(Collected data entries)
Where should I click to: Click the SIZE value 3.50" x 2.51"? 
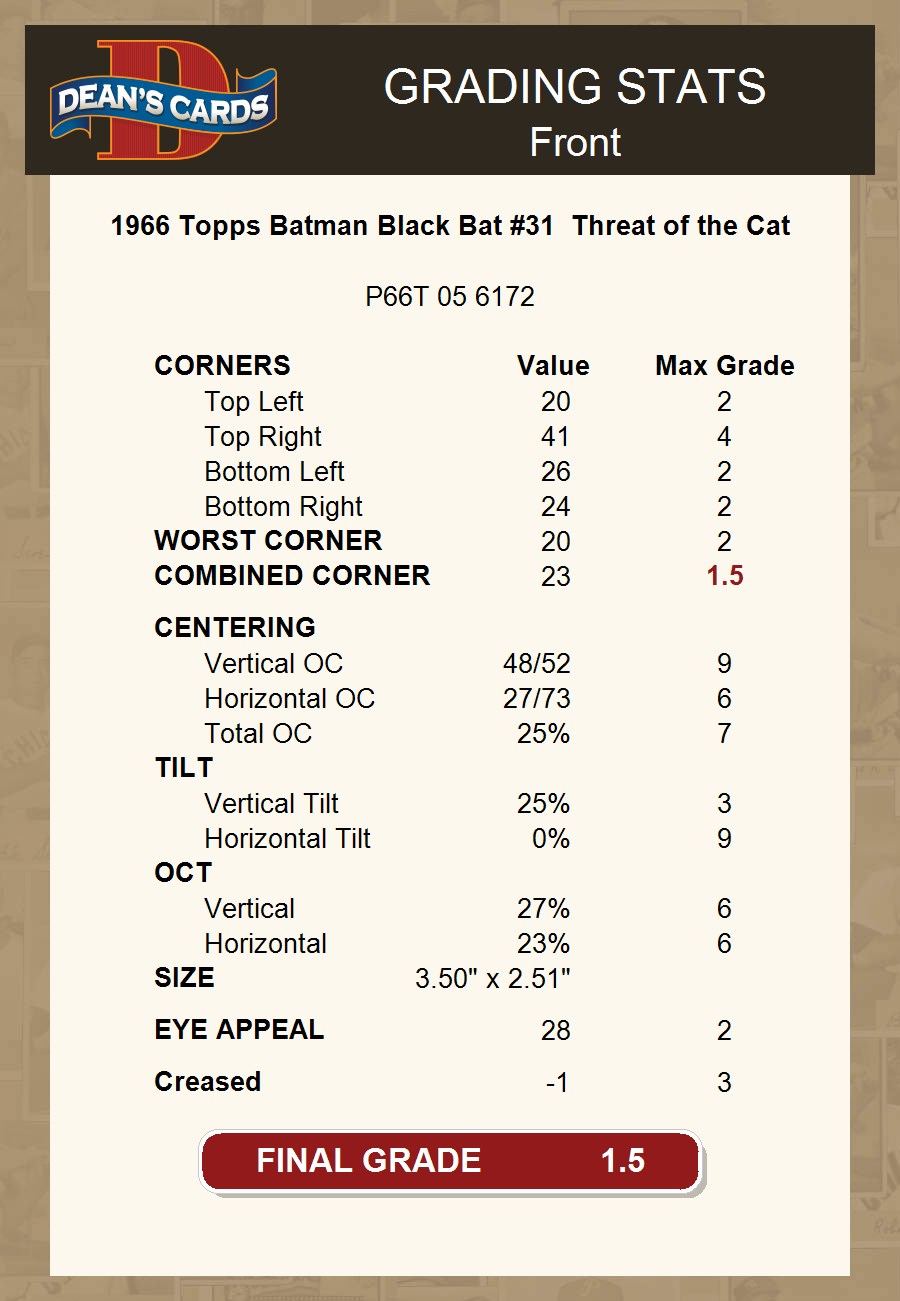coord(492,978)
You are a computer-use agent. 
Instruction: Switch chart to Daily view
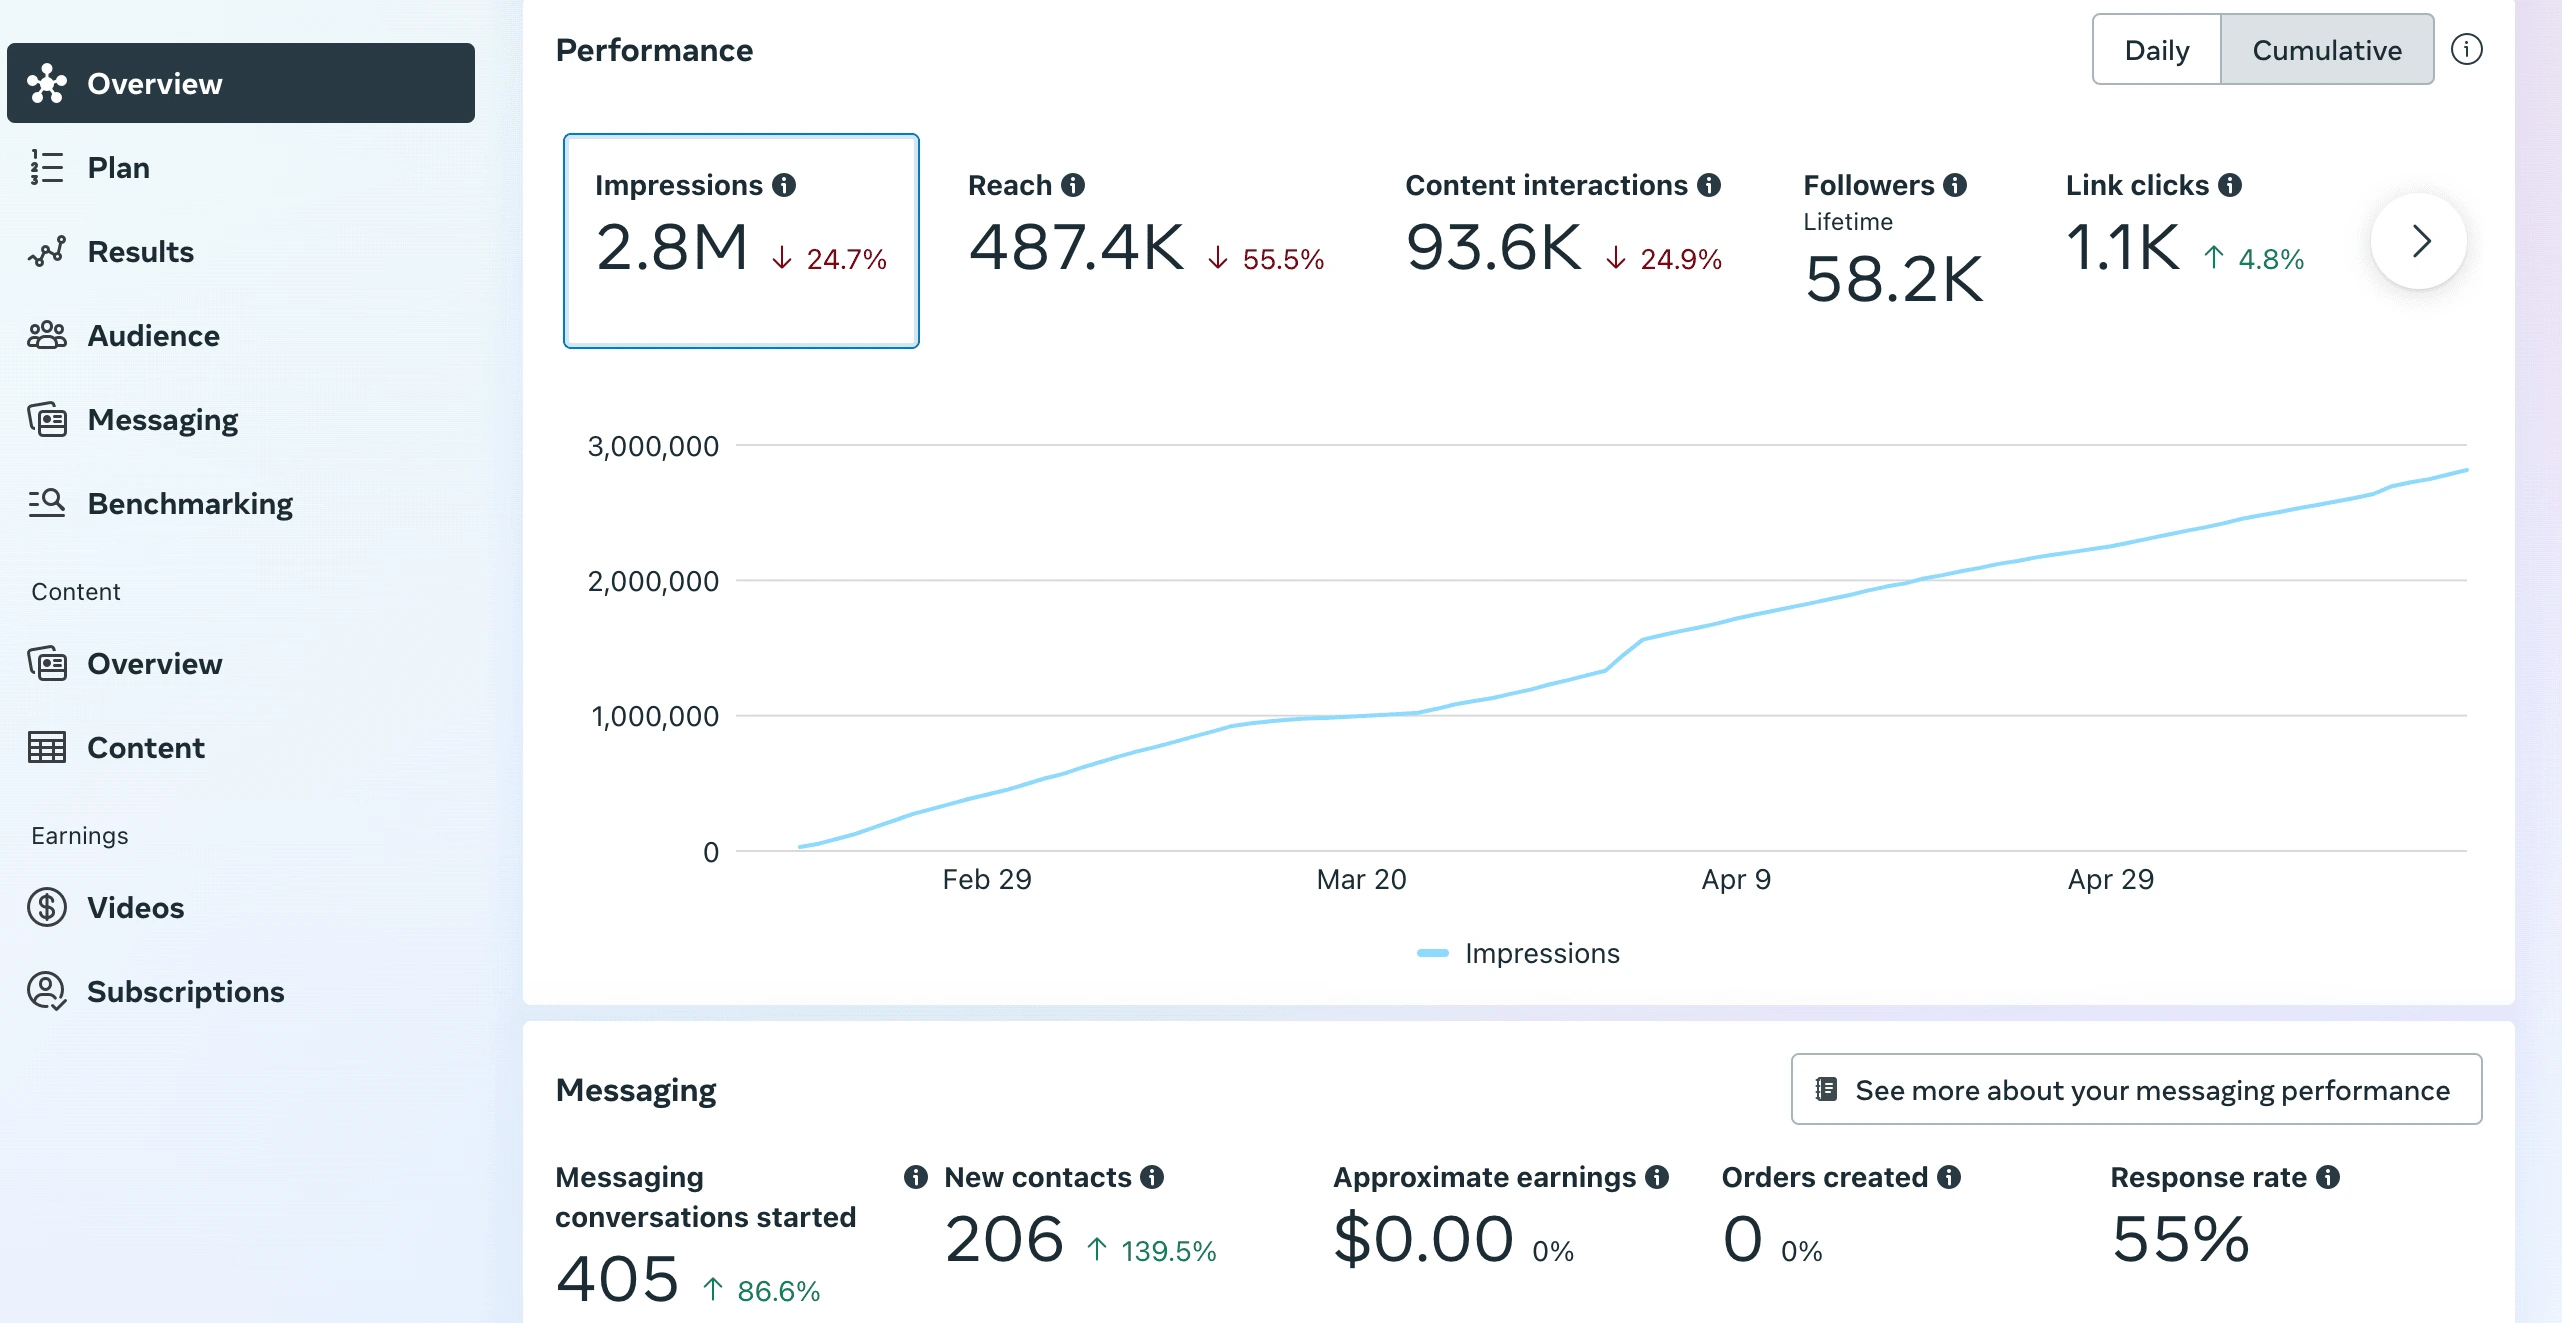[2156, 50]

_GIVEN INSTRUCTION_
Rewrite the records above, replacing "Daily" with "Weekly" and changing nothing else, and leave the pictures out.

_FULL SOLUTION_
Where should I click to: Click the SIZE value 3.50" x 2.51"? 
coord(492,978)
You are a computer-use agent. 
Instruction: Switch chart to Weekly view
[2156, 50]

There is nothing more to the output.